DETAILED DESCRIPTION

[0024] While the present invention is susceptible of embodiment in various forms, there is shown in the figures, and will hereinafter be described a presently preferred embodiment of the invention, with the understanding that the present disclosure is to be considered as an exemplification of the invention, and is not intended to limit the invention to the specific embodiment illustrated.

[0025] The present invention contemplates patterning and imaging of woven textile fabrics, comprising a plurality of interwoven warp and weft yarns comprising aesthetically contrasting fibrous components. Positioning of such a woven fabric on the image-forming surface of a three-dimensional image transfer device in conjunction with hydraulic treatment of the fabric desirably acts to efficiently impart an image defined by the image transfer device to the fabric. Under the influence of high-pressure liquid (water) streams, hydraulic treatment of the woven fabric results in displacement of the interwoven yarns so that the fabric is patterned in a fashion corresponding to the pattern defined by the image transfer device. Additionally, imaging of the fabric can be effected as a result of the controlled blooming of the fibrous component of the yarns under the influence of the high-pressure liquid streams, thus enhancing the three-dimensional imaging which can be created and providing a pattern of color differentiation which can, in itself, be desirable.

[0026] The woven three-dimensional fabrics of the present invention are suitable for various applications, including, but not limited to apparel, home furnishing, and upholstery. Suitable apparel applications include bottom weights, such as pants or shorts. Home furnishing applications wherein the three-dimensionally imaged woven fabric can be utilized include draperies, slip-covers, and wall coverings. Furthermore, the fabric may be used in upholstery applications, such as backing fabric.

[0027]FIG. 1 illustrates an apparatus for hydraulically treating woven textile fabrics in accordance with the present invention. The apparatus includes a pre-wetting station 10 at which a precursor woven textile fabric F is positioned for pre-wetting. A pre-wetting manifold may be operated at a pressure on the order of 100 psi to thereby effect pre-wetting of the woven textile fabric F.

[0028] The apparatus illustrated in FIG. 1 further includes an imaging an patterning drum 14 comprising a three-dimensional image transfer device for effecting imaging and patterning of the woven textile fabric. The image transfer device includes a movable imaging surface defining a regular or irregular pattern which moves relative to a plurality of entangling manifolds 16 which act in cooperation with three-dimensional elements defined by the imaging surface of the image transfer device to effect imaging and patterning of the woven textile fabric.

[0029] The woven textile fabric is advanced onto the image transfer device so that the fabric is positioned on the image-forming surface of the device.
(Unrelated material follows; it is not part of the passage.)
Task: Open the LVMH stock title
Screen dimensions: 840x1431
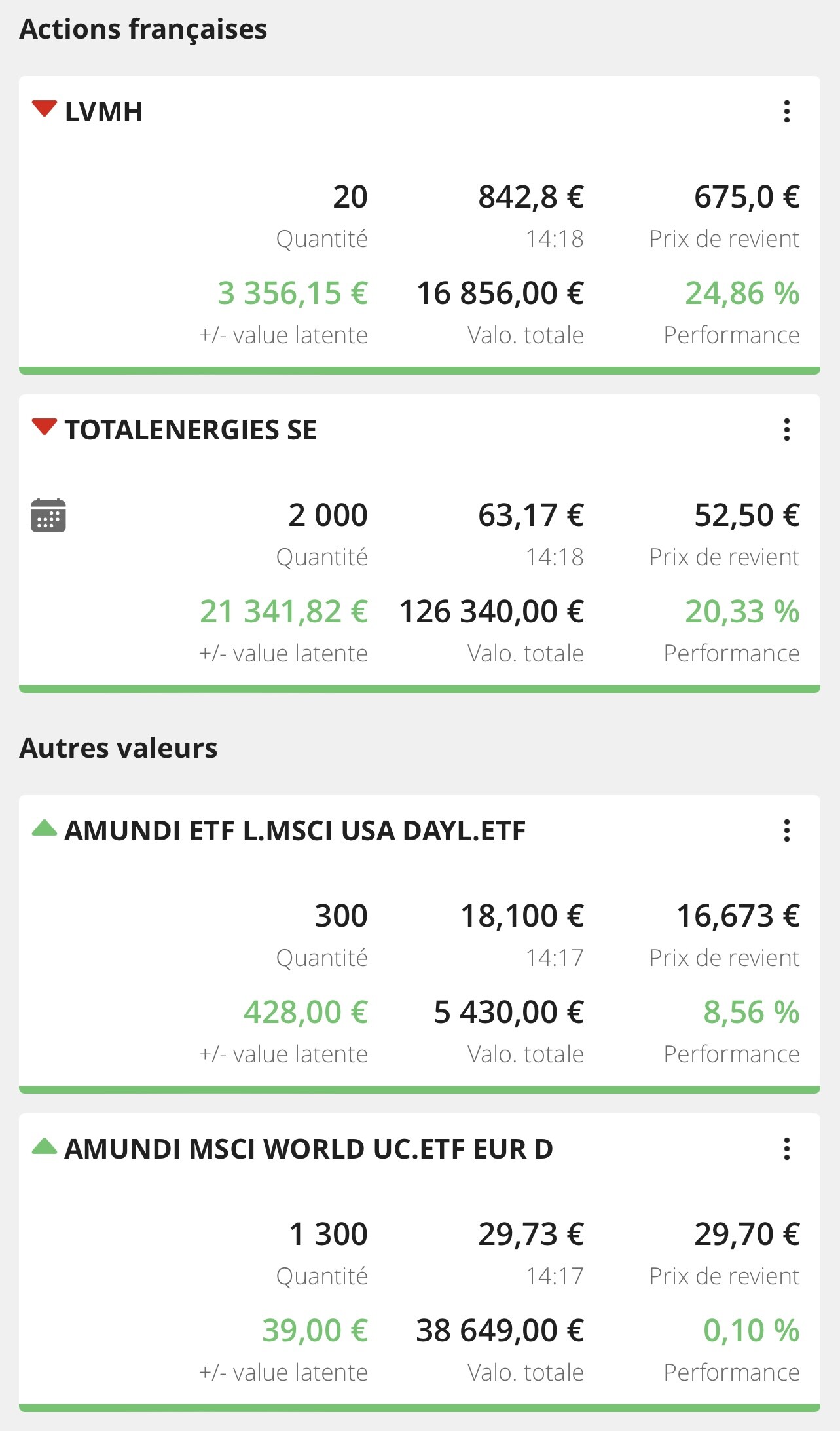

The fabric is moved together with the imaging surface relative to the manifolds 16 so that high-pressure liquid streams are directed against the surface of the fabric which faces away from the image-forming surface of the image transfer device.

[0030] In current practice of the present invention, three manifolds 16 have been employed, each comprising a single row of orifices each having a diameter of 0.005 inches, with orifices spaced at 50 per inch. Line speeds on the order of 45 feet per minute have been employed, though commercial line speed can be increased significantly, with one stack of drying cans 18 provided operating at approximately 350° F. The manifolds can be operated across a broad range of pressures, 1000 to 4700 psi, with current examples of woven textile fabrics being hydraulically preferably treated with pressures ranging from 2800 to 4700 psi, and most preferably with pressures on the order of 4000 psi.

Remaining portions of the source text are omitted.